HUNTSVILLE, Ala. – After her resignation last week, surprising to many within the Huntsville education circle, Pam Hill wrapped her last board meeting on Tuesday as an elected official on the Board of Education.
Citing painful illness, a distaste for political drama that followed her, and the desire for more family time, Hill is ending her term that would have lasted into the fall of 2020, early.
“I had every intent to my four years out,” she said. “But health and some family issues have changed my mind. Especially the health issues. When you think it’s the very worst, and doctors think that too, your priorities change.”
Tuesday, Superintendent Christie Finley and other board members recognized Hill for her contributions to the district as first a teacher, and then elected leader.
“Your passion, your advocacy for teachers and students, that is one thing that you will leave this district better,” Finley stated. “We appreciate that.”
Hill said that as a child, school became a safe place for her.
“A teacher saw some problems I had that others hadn’t noticed, and I knew that day that school was my safe place. I wanted to make sure it was that way for all Huntsville City Schools students,” she said.
That’s why being a board member was a dream of hers. She takes pride in leading the way in district transportation with the ousting of Durham School Services as a bus contractor, and the district’s decision to change contracts for temporary staffing and support services.
“I take all of those as feathers in my cap. I did not do them alone, but I did not shut up about them,” she quipped.

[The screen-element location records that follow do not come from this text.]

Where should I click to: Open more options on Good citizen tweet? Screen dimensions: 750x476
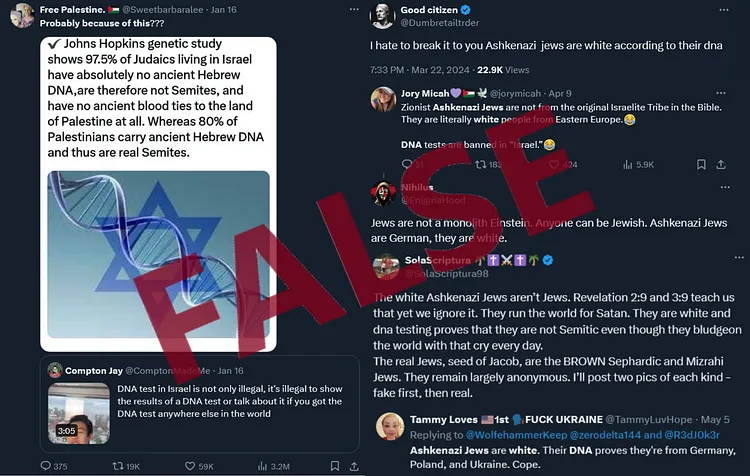pos(724,10)
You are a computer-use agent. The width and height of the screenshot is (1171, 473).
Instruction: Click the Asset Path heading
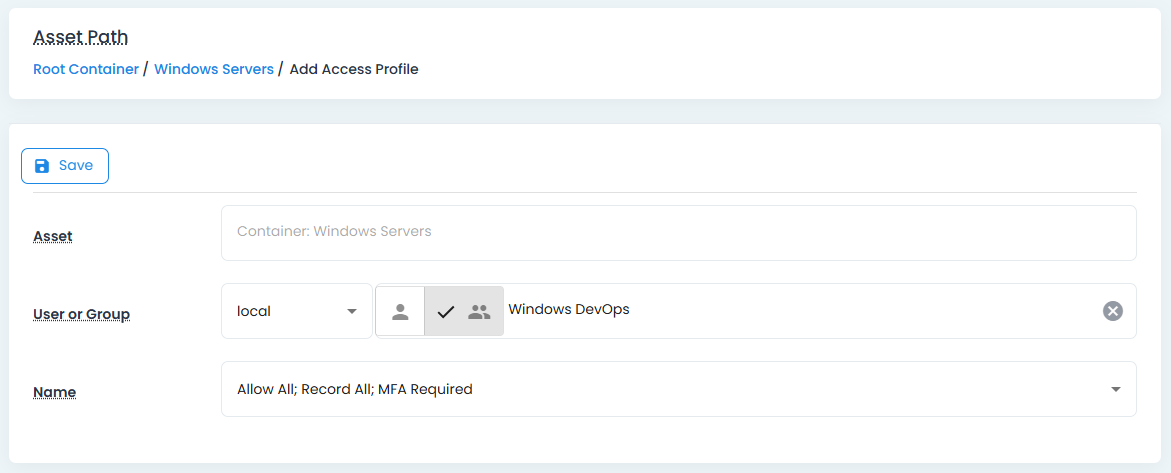point(81,38)
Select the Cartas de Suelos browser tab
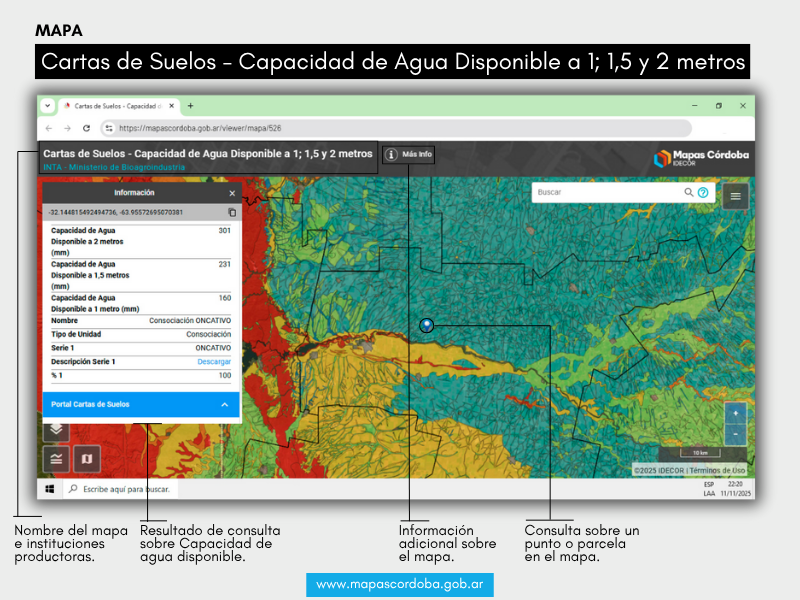The height and width of the screenshot is (600, 800). click(117, 105)
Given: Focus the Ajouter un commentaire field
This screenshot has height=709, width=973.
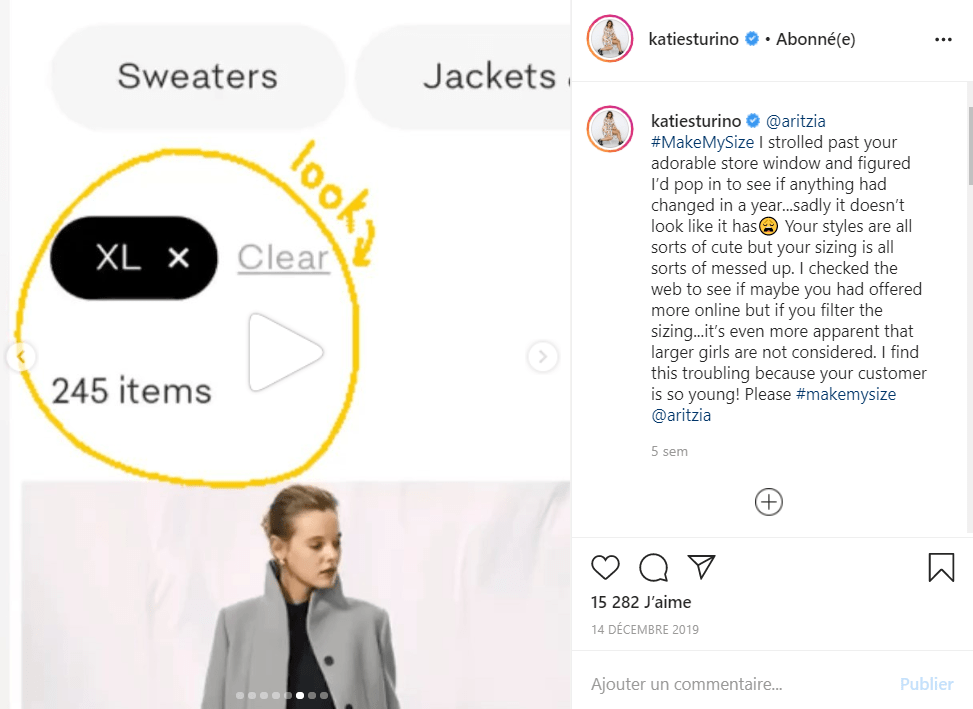Looking at the screenshot, I should point(738,684).
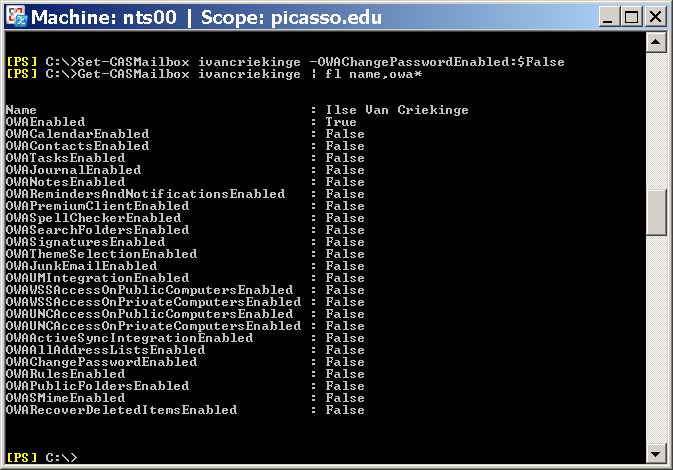Image resolution: width=673 pixels, height=470 pixels.
Task: Click the OWACalendarEnabled False value
Action: 345,134
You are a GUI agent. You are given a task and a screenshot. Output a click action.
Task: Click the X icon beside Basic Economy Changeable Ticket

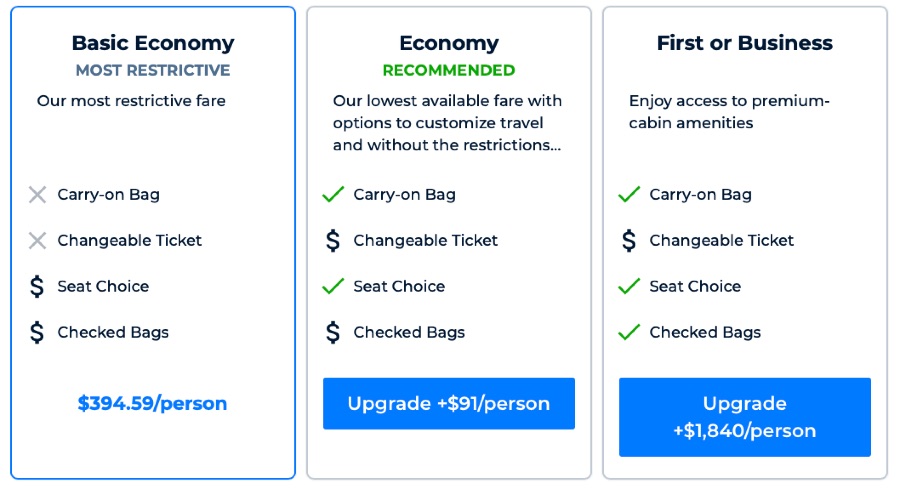pyautogui.click(x=37, y=241)
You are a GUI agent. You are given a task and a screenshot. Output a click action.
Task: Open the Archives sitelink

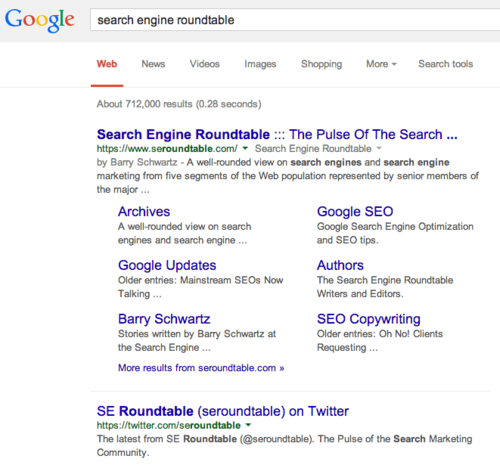pyautogui.click(x=144, y=212)
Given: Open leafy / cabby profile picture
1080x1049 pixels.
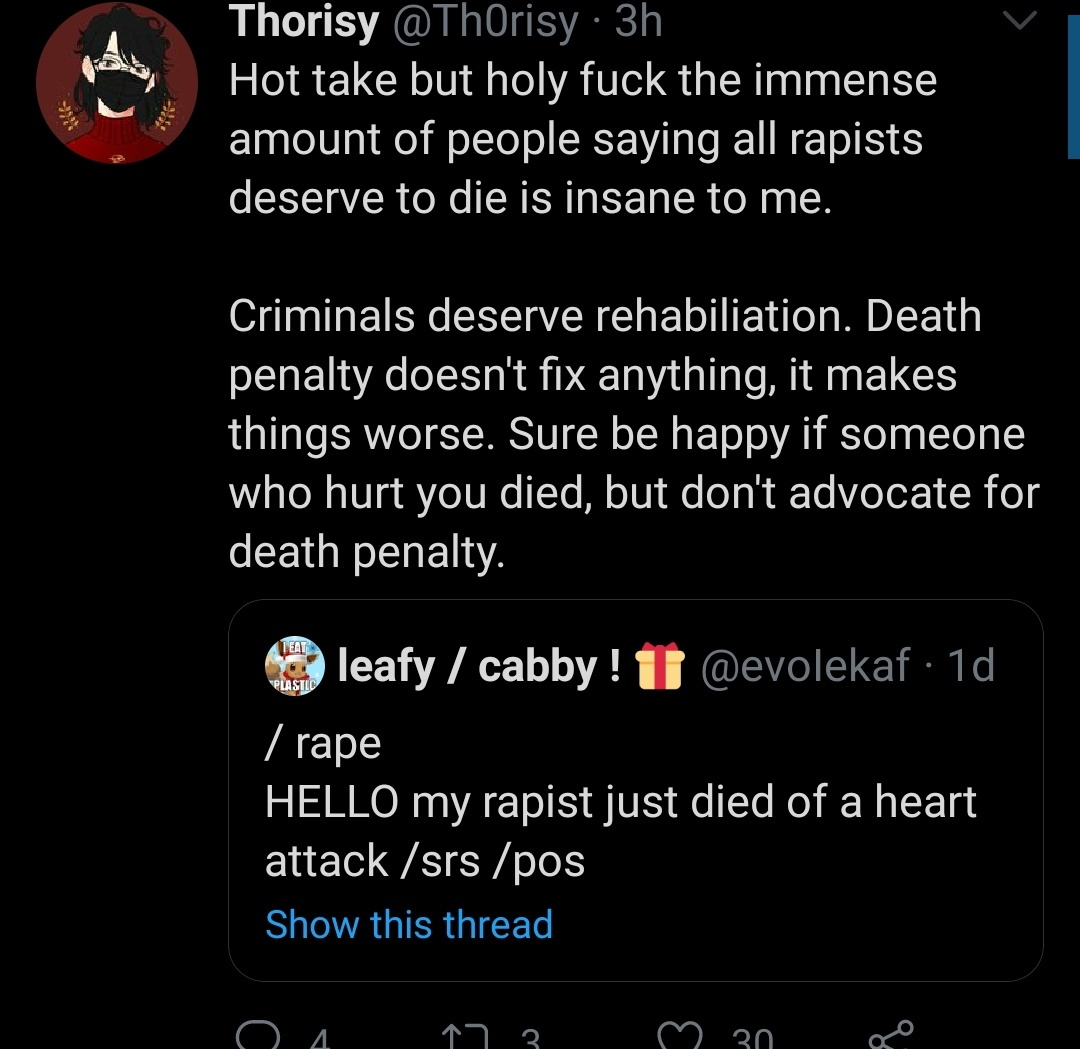Looking at the screenshot, I should pyautogui.click(x=295, y=665).
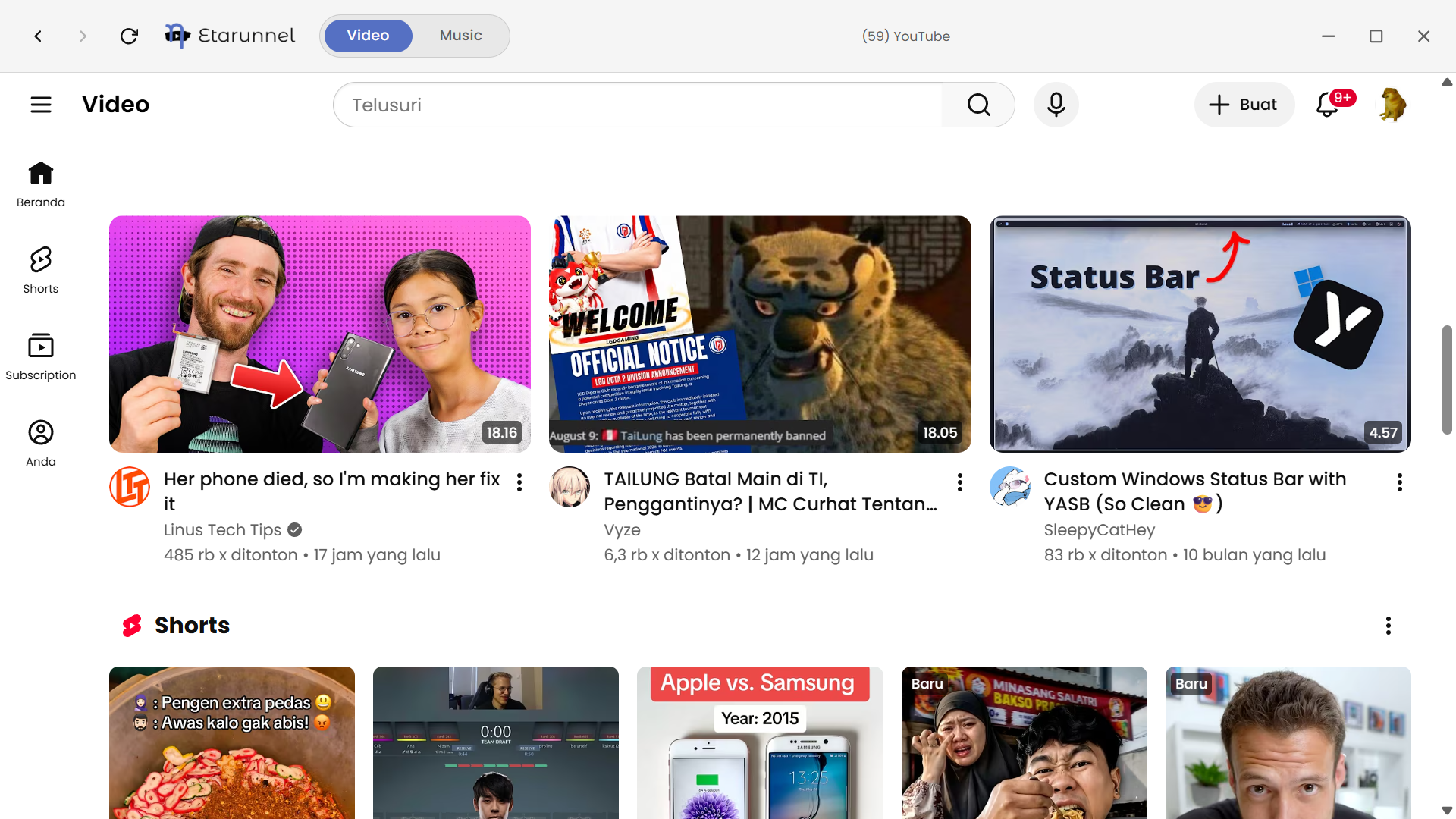Open the hamburger guide menu
1456x819 pixels.
tap(41, 105)

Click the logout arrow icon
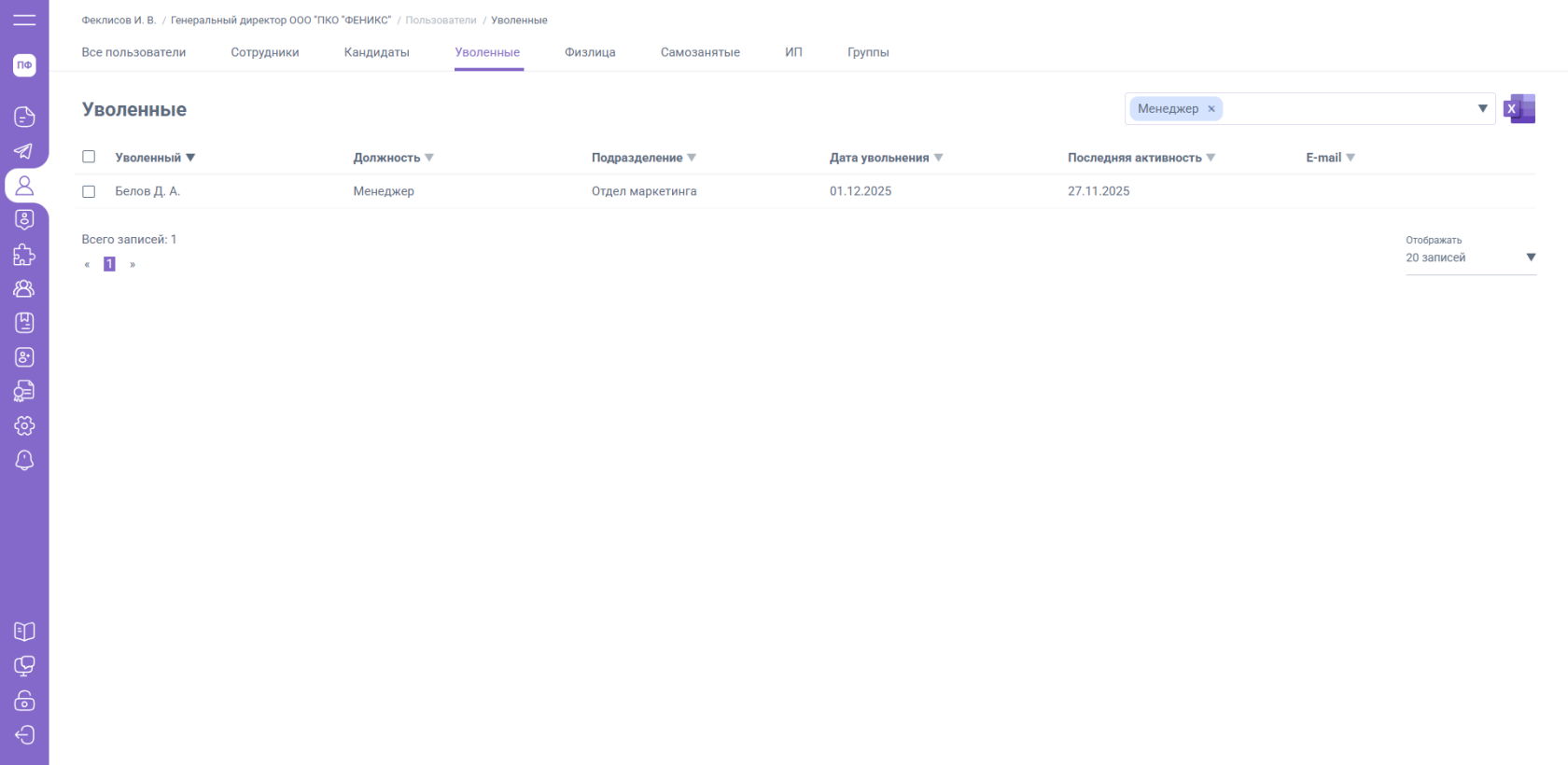24,735
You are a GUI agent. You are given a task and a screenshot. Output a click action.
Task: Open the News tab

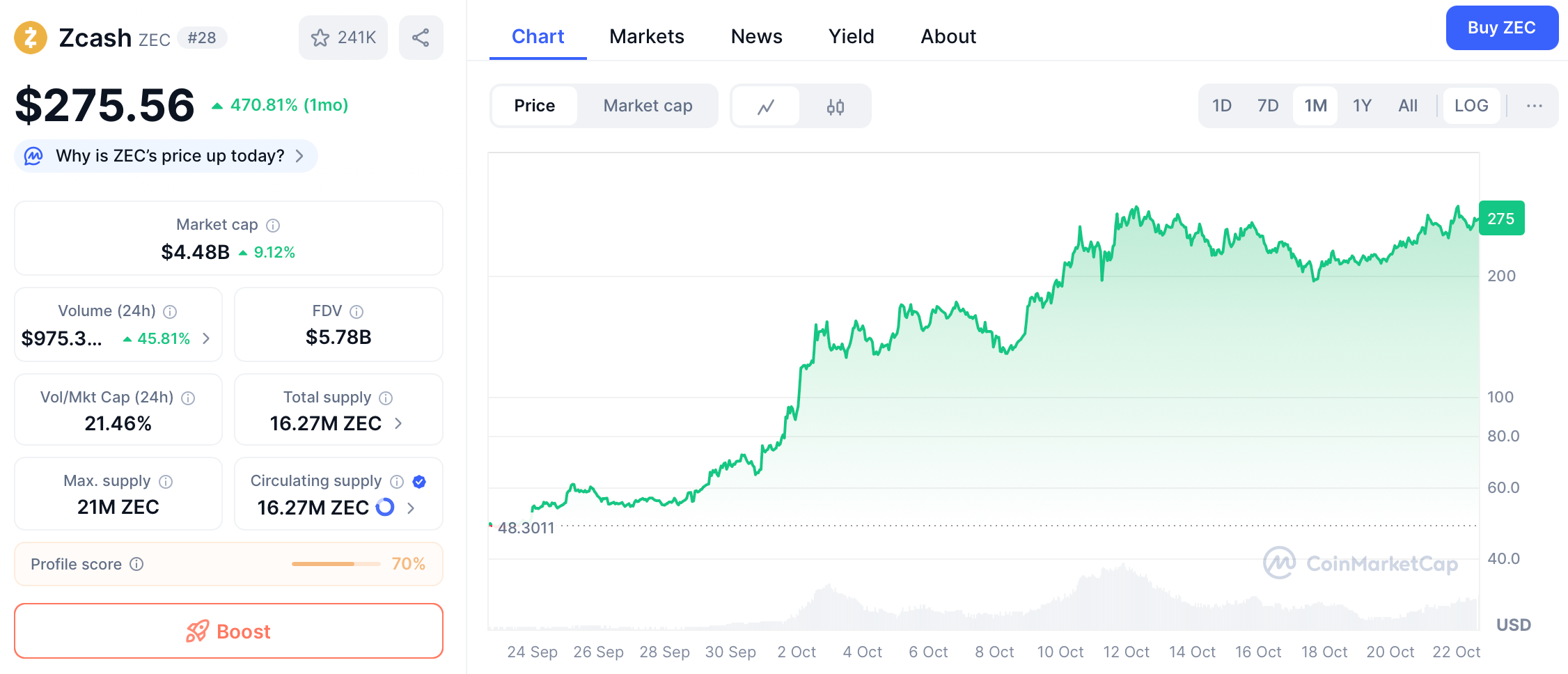tap(756, 36)
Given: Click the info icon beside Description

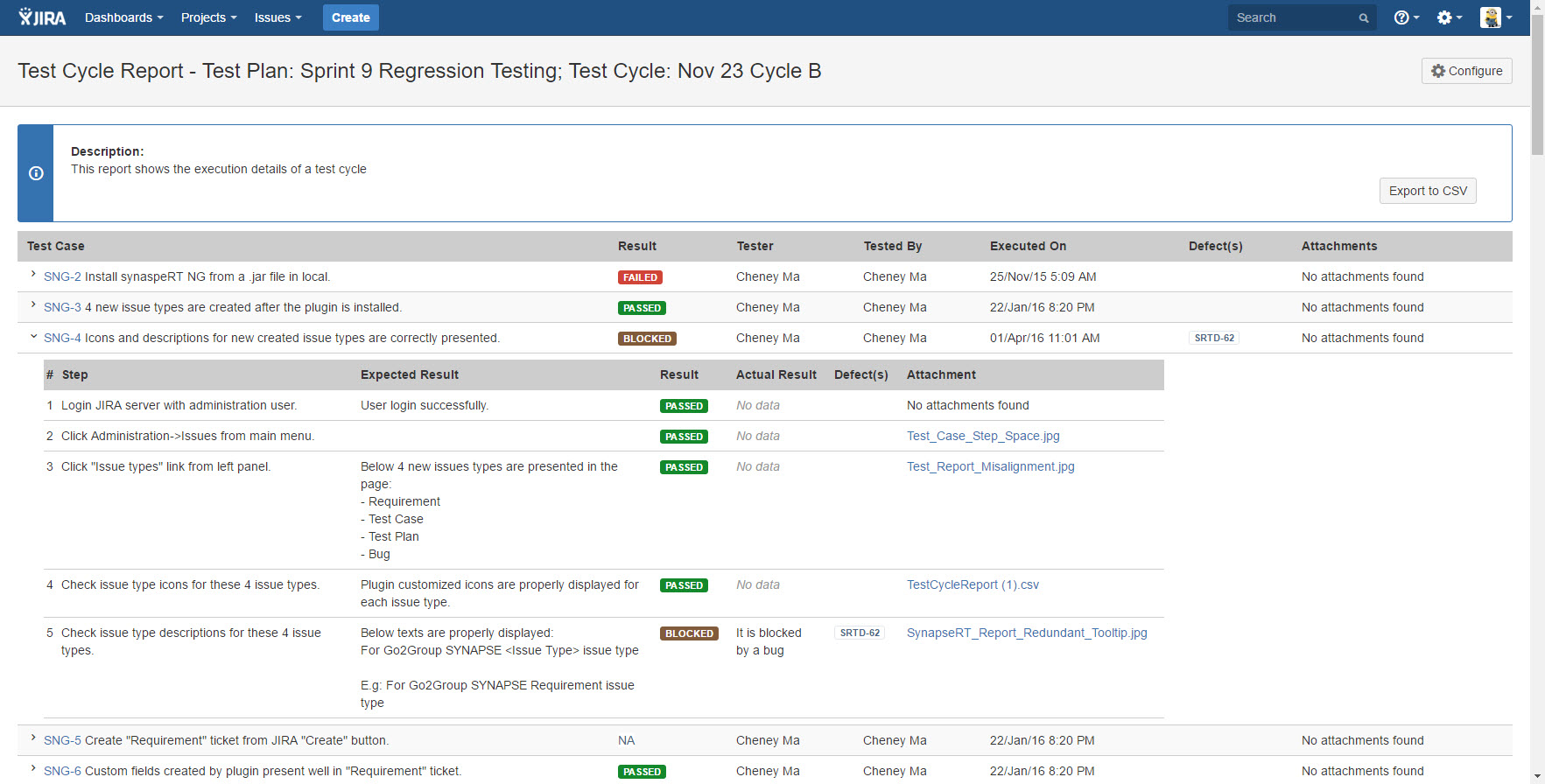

Hill said as she prepared to exit the board room, there were no tears.
“I’m glad. I have peace. And I didn’t think that would ever happen,” she stated. “I treasured every day, and it was an honor. But it was the hardest thing I ever did. I thought it was going to be about the students, but being on the school board is political.”
She said her future will include her six grandchildren, her son and his church, and her loving husband. We asked her if she will make time to watch the board meetings now she is back on the other side of the dais.
“I probably won’t watch the board meetings. They were painful in attendance, and I can’t imagine not being able to speak. But I will always pray for Huntsville City Schools. I would in any way I could, volunteer, if there is time and energy after my six grandchildren,” she stated.
The rest of the board, now down to four but still able to have a quorum with three members present at a meeting, will wait for the next step to determine her replacement. That will come by appointment from the Huntsville City Council.
Beth Wilder, Huntsville City Schools Board of Education president, said, “It’s in the hands of the city council. We will eagerly await the revelation of their process to find that candidate.”
The city has not yet released its process, but Hill has repeatedly said the mayor’s office will take applications. She added that she wants to see someone with certain values fill out the remainder of her term.
“The qualities I wish they had were that they were honest, they were not a politician, they were not looking out for themselves or their own pocketbook, and they were transparent. That is another thing I think I have helped change on this board, is some transparency.”
Hill’s last day on the job will be May 24, when she will close on a new house outside of her district. She said she wanted to wait until the district’s graduation ceremonies were complete.